Nel 1932, a seguito di un provvedimento di amnistia e di condono per il decennale del fascismo (la marcia su Roma), la condanna è ridotta a 12 anni e 4 mesi. Nel 1933, a seguito di una nuova crisi, è trasferito nel carcere di Civitavecchia e il 7 dicembre è ricoverato in stato di detenzione presso la clinica del dottor Cusumano a Formia. Durante la permanenza a Formia riceve le visite di Tatiana, del fratello Carlo e dell’amico Piero Sraffa. Nel 1934 viene inoltrata la richiesta di libertà condizionale che viene accolta il 25 ottobre.

Nel giugno del 1935 è colpito da una terza crisi e il 24 agosto lascia Formia per essere ricoverato nella clinica “Quisisana” di Roma.

Qui, nell’aprile del 1937, termina il periodo di libertà condizionale; ma ormai la fine è prossima. Colpito da emorragia cerebrale il 25 aprile, muore due giorni dopo.

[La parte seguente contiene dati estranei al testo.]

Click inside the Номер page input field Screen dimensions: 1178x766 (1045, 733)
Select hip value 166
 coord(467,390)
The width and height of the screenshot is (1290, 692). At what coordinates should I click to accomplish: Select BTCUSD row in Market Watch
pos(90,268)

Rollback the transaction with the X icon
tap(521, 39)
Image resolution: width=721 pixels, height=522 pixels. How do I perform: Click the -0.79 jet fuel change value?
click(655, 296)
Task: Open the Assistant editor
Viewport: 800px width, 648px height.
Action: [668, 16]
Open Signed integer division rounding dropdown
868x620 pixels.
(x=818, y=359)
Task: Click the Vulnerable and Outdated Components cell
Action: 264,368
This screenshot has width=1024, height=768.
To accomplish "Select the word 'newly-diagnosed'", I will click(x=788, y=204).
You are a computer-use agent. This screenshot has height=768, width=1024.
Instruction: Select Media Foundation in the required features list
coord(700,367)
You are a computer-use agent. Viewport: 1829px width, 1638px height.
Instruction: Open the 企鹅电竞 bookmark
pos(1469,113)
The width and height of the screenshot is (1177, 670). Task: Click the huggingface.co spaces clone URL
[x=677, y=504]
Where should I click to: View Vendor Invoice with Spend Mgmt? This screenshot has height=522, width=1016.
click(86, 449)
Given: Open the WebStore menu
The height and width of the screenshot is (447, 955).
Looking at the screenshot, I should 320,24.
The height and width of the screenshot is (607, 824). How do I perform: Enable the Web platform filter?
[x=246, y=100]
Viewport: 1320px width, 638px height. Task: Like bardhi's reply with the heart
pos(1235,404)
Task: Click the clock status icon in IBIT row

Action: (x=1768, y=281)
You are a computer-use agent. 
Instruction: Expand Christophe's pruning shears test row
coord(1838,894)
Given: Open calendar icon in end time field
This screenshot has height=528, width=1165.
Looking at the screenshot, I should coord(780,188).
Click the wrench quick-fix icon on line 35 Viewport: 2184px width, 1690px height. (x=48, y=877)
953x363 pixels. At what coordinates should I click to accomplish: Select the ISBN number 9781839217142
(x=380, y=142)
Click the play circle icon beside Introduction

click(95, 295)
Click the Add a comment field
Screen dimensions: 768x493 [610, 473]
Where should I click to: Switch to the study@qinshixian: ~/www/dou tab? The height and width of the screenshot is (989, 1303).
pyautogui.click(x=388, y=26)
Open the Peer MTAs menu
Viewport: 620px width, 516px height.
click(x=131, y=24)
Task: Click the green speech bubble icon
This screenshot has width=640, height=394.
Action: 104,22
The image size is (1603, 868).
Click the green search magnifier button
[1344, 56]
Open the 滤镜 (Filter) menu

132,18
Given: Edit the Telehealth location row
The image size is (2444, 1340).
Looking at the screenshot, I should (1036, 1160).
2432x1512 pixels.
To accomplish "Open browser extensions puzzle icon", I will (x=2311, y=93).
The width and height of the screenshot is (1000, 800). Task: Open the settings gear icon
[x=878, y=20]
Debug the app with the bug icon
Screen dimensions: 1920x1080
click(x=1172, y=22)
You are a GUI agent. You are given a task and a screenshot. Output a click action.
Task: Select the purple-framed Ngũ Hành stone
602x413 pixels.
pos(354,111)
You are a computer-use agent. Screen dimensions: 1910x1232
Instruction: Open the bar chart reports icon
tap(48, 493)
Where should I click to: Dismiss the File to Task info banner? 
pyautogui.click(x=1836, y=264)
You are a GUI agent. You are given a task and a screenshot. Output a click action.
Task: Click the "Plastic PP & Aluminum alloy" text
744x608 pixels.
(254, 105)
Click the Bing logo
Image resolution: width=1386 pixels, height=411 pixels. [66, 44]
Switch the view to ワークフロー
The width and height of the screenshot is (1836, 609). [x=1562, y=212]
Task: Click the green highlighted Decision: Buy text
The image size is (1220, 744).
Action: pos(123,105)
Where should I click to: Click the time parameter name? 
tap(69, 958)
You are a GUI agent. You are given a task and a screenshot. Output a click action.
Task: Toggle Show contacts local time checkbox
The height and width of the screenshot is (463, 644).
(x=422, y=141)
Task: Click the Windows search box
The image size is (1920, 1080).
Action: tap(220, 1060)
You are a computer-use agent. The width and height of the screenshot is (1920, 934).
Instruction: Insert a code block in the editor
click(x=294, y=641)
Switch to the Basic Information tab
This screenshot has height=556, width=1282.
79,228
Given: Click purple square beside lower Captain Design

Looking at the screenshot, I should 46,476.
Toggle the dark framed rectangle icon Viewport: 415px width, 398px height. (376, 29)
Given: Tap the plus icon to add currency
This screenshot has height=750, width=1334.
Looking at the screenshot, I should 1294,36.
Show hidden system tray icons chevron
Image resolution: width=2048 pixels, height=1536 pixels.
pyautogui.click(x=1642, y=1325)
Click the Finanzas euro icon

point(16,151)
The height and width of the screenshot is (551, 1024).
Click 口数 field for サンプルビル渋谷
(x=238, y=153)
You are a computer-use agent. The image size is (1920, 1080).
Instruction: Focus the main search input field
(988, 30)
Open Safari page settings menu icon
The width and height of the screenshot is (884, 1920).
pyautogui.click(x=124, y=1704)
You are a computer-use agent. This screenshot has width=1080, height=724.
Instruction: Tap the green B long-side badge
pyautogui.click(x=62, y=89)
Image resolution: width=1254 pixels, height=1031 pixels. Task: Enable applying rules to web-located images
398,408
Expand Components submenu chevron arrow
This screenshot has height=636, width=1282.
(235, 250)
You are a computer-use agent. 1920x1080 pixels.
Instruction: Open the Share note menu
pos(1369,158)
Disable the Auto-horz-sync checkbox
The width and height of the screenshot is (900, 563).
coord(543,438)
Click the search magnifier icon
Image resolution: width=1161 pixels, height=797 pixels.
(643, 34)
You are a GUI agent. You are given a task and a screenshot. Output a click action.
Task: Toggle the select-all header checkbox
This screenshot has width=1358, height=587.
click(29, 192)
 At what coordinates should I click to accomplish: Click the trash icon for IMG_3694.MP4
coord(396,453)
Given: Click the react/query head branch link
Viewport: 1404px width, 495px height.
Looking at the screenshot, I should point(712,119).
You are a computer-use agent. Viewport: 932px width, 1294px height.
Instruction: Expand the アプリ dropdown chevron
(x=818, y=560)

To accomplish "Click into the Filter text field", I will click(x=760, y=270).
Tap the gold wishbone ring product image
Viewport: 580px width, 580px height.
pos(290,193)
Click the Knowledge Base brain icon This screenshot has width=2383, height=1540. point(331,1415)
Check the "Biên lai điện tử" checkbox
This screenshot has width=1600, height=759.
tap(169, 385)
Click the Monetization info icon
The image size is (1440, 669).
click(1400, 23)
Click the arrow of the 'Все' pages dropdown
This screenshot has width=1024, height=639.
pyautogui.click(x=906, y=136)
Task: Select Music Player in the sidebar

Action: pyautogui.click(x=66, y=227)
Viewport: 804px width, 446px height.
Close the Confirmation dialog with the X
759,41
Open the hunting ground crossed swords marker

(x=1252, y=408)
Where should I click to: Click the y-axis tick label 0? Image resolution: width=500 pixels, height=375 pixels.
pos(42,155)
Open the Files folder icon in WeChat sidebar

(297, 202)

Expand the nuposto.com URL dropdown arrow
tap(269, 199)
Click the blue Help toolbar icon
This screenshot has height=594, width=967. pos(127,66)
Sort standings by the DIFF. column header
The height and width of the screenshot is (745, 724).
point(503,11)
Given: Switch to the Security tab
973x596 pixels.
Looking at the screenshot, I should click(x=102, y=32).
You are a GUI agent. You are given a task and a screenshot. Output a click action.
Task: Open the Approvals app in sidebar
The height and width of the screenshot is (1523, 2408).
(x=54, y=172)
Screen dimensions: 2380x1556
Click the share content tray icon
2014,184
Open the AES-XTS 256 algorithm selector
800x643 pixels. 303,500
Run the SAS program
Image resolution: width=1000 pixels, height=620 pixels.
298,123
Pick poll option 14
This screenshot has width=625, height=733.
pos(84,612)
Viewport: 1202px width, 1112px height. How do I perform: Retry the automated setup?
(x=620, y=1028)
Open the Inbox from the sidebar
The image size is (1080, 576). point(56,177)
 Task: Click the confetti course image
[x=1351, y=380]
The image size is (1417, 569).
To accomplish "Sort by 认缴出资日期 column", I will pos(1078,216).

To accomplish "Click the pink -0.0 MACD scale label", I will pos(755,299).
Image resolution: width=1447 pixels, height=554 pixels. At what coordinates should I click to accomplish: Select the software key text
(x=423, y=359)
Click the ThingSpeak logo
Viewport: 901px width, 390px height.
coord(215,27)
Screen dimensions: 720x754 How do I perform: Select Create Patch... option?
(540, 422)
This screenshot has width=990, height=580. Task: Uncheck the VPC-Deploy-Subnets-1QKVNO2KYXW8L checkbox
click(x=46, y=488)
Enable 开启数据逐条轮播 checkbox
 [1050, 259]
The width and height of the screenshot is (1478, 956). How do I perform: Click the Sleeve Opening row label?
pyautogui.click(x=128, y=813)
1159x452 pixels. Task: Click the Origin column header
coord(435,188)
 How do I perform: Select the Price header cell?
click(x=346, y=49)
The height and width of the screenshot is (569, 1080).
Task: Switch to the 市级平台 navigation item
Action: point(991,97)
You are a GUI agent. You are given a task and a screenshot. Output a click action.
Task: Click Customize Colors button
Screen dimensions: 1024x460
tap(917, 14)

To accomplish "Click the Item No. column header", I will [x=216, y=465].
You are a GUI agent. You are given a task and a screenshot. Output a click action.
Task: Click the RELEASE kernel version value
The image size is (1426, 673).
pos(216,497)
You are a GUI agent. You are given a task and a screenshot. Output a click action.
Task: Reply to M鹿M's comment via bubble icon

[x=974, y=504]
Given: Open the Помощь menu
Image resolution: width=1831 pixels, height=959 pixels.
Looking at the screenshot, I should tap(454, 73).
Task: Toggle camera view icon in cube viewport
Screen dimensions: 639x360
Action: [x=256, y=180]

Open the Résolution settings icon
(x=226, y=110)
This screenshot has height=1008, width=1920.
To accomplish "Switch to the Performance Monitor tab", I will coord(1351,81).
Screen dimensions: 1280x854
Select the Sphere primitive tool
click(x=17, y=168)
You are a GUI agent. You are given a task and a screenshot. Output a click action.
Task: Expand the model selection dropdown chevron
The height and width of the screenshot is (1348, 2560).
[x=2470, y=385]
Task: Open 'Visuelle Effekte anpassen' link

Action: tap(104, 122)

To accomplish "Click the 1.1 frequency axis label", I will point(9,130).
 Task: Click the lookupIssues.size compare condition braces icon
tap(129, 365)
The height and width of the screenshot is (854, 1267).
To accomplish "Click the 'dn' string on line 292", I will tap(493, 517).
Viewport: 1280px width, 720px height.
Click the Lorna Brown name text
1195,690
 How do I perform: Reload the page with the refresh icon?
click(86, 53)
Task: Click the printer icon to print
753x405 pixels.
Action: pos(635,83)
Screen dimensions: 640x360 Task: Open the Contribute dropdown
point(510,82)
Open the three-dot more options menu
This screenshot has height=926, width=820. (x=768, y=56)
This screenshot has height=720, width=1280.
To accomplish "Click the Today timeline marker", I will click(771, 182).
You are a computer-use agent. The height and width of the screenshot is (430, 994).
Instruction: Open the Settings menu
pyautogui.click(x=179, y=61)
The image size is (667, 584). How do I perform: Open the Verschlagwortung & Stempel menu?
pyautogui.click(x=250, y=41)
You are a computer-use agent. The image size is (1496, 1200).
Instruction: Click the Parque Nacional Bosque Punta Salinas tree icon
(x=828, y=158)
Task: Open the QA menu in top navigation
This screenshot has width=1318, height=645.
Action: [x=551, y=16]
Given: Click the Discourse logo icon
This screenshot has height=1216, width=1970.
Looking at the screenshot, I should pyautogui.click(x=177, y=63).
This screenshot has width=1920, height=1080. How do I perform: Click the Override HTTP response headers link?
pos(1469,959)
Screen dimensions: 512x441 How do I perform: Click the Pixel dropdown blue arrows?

Pier Paolo Pasolini davanti alla tomba di Gramsci nel cimitero acattolico di Roma

Le ceneri di Gramsci riposano nel Cimitero acattolico della Piramide Cestia a Roma, lì dove si trovano anche Keats e Shelley e, per questo, i romani definiscono il posto “Cimitero degli Inglesi”. E lì ci sono anche le ceneri di Antonio Labriola, colui che alla fine del XIX secolo introdusse il marxismo teorico in Italia con i suoi Saggi sulla concezione materialistica della storia. Come a dire che, nel breve tragitto che va dalle ceneri di Labriola a quelle di Gramsci, è racchiuso il cammino del marxismo italiano che, con il grande sardo, si proietta, ormai da diversi anni, verso un riconoscimento globale che fa del nostro intellettuale uno degli italiani più citati e studiati all’estero. E in Italia? Lungo e penoso sarebbe affrontare questa questione. Meglio sperare, con gramsciano ottimismo della volontà sempre costantemente unito ad altrettanto pessimismo dell’intelligenza, che questo 80° anniversario della morte di Antonio Gramsci (1937-2017) procuri qualche risultato.

Lelio La Porta, docente nei licei, membro della International Gramsci Society, collaboratore di Critica marxista, saggista

[1] A. Gramsci, Quaderni del carcere, a cura di V. Gerratana, Einaudi, Torino 1975, p. 5.